I loved interviewing United States Civil War re-enactors. These folks are full of ghostlore. They understand the history, they’re often at the right locations on the anniversary of the battles, they’re dressed as the soldiers were in the 1860s, and whether it’s conscious or subconscious, their minds are open to the past and they see a lot of ghosts. Folks like Harold “Pappy” Harmon from the 28th Georgia and 123rd New York Volunteer Infantry made this project a joy because when you speak to folks like this, you know the history is sacred to them, which makes their ghost encounters even more profound.
Will an ancient battlefield maintain its paranormal aspects of a period of centuries, or do you feel there is a sense of decline in regard to sightings? Do you think an ancient Egyptian battlefield would have as many paranormal sightings of ghosts as an American Civil War battlefield?
That’s a great question. There does seem to be a connection between how closely we pay attention to a location and the number of ghost sightings. If a battle was waged many centuries ago, not as many people will be focusing on the site of the battle as say, a battlefield from more recent history. If a site like Gettysburg were paved over and turned into parking lots and strip malls, I would imagine the ghost accounts would start to fade because the historical aspect of the site will slowly dissolve from our minds and consciousness.

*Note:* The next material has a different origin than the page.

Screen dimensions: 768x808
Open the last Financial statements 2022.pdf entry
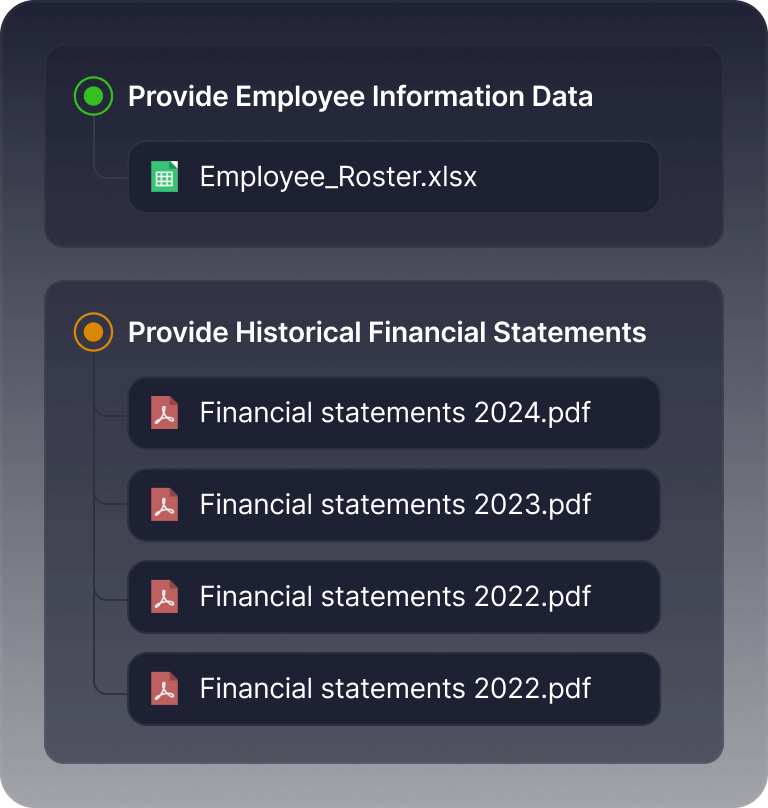pos(395,689)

If you were a ghost and wanted to appear, which sacred ground or battlefield would it be at, and why?
I’d love to be a fly on the wall at the White House in Washington, DC.
Do you see an increase in people’s ability to see and encounter ghosts?
I don’t know if I’d call it an increase in the ability, but I do see an increase in the discussion of the topic. When we take this phenomenon into the mainstream and make it not taboo to talk about, more people will be open to sharing the kinds of experiences that have always occurred, but that were kept quiet for fear of ridicule.
Are you working on a new book concerning the paranormal now?
Yes, I am. I’m working on a book for children called Who Is Haunting the White House? and I’m also working on a book about my home state of Massachusetts.
Jeff, again, it is a pleasure to visit with you. This interview was enjoyable.